Is it possible to reference a different dataframe when using Polars expression without using Lambda? - python-polars

Is there a way to reference another Polars Dataframe in Polars expressions without using lambdas?
Just to use a simple example - suppose I have two dataframes:
df_1 = pl.DataFrame(
{
"time": pl.date_range(
low=date(2021, 1, 1),
high=date(2022, 1, 1),
interval="1d",
),
"x": pl.arange(0, 366, eager=True),
}
)
df_2 = pl.DataFrame(
{
"time": pl.date_range(
low=date(2021, 1, 1),
high=date(2021, 2, 1),
interval="1mo",
),
"y": [50, 100],
}
)
For each y value in df_2, I would like to find the maximum date in df_1, conditional on the x value being lower than the y.

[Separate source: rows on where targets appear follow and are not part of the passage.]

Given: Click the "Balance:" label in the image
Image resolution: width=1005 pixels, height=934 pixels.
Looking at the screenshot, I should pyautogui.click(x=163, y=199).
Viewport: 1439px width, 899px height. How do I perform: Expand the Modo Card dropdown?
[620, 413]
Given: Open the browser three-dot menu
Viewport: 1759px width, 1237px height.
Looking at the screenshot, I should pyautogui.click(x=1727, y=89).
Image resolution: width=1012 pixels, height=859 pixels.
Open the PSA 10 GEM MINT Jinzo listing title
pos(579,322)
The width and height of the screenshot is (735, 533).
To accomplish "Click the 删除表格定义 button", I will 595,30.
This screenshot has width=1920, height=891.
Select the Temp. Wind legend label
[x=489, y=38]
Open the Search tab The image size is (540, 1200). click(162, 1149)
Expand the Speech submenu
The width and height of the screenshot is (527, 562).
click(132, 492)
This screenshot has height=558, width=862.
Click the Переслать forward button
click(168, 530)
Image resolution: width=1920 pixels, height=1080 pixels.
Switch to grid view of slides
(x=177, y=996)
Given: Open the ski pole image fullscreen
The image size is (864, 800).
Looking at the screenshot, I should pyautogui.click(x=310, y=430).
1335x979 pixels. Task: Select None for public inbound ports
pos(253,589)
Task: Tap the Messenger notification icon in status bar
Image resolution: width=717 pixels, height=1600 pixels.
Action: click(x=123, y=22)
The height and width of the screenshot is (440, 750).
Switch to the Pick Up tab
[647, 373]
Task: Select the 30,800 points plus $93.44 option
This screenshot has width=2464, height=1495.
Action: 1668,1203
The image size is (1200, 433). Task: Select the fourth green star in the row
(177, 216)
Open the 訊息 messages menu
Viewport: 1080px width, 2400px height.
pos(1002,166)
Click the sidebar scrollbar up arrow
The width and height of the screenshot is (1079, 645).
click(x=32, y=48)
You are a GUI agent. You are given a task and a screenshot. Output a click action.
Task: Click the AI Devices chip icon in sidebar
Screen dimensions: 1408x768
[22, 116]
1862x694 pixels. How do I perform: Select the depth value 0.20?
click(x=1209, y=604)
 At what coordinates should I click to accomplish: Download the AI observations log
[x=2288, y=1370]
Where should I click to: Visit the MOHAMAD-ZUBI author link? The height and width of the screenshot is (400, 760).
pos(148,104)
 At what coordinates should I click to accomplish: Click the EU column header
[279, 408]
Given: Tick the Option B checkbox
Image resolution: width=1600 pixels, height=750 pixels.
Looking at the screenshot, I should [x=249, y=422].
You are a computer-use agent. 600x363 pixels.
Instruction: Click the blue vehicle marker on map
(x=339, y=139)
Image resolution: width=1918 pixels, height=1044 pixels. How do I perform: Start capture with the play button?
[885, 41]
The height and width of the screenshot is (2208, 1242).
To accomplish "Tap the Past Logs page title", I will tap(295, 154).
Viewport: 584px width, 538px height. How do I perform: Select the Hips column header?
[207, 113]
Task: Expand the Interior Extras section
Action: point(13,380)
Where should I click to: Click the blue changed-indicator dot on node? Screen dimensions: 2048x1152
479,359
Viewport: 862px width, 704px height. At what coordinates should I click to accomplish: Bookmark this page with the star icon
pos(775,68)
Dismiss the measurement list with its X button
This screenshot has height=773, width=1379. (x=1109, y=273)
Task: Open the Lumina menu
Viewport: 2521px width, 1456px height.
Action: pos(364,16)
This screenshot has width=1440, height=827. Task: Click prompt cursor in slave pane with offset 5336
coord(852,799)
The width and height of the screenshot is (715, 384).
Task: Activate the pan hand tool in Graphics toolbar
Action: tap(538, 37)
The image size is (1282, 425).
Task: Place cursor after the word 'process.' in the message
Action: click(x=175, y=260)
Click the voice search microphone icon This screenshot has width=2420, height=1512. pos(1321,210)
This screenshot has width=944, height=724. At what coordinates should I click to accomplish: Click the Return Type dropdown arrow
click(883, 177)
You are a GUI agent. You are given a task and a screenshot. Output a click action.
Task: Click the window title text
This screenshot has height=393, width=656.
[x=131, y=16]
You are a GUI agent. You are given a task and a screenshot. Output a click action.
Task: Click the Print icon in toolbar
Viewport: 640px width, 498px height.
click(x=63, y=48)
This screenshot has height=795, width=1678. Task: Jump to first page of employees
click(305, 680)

I am able to perform this using apply/lambda (see below), but just wondering whether there is a more idiomatic way of performing this operation?
df_2.groupby("y").agg(
pl.col("y").apply(lambda s: df_1.filter(pl.col("x") < s).select(pl.col("time")).max()[0,0]).alias('latest')
)
Edit:
Is it possible to pre-filter df_1 prior to using join_asof. So switching the question to look for the min instead of the max, on an individual case this is what I would do:
(
df_2
.filter(pl.col('y') == 50)
.join_asof(
df_1
.sort("x")
.filter(pl.col('time') > date(2021,11,1))
.select([
pl.col("time").cummin().alias("time_min"),
pl.col("x").alias("original_x"),
(pl.col("x") + 1).alias("x"),
]),
left_on="y",
right_on="x",
strategy="forward",
)
)
Is there a way to generalise this merge without using a loop / apply function?

Edit: Generalizing a join
One somewhat-dangerous approach to generalizing a join (so that you can run any sub-queries and filters that you like) is to use a "cross" join.
I say "somewhat-dangerous" because the number of row combinations considered in a cross join is M x N, where M and N are the number of rows in your two DataFrames. So if your two DataFrames are 1 million rows each, you have (1 million x 1 million) row combinations that are being considered. This process can exhaust your RAM or simply take a long time.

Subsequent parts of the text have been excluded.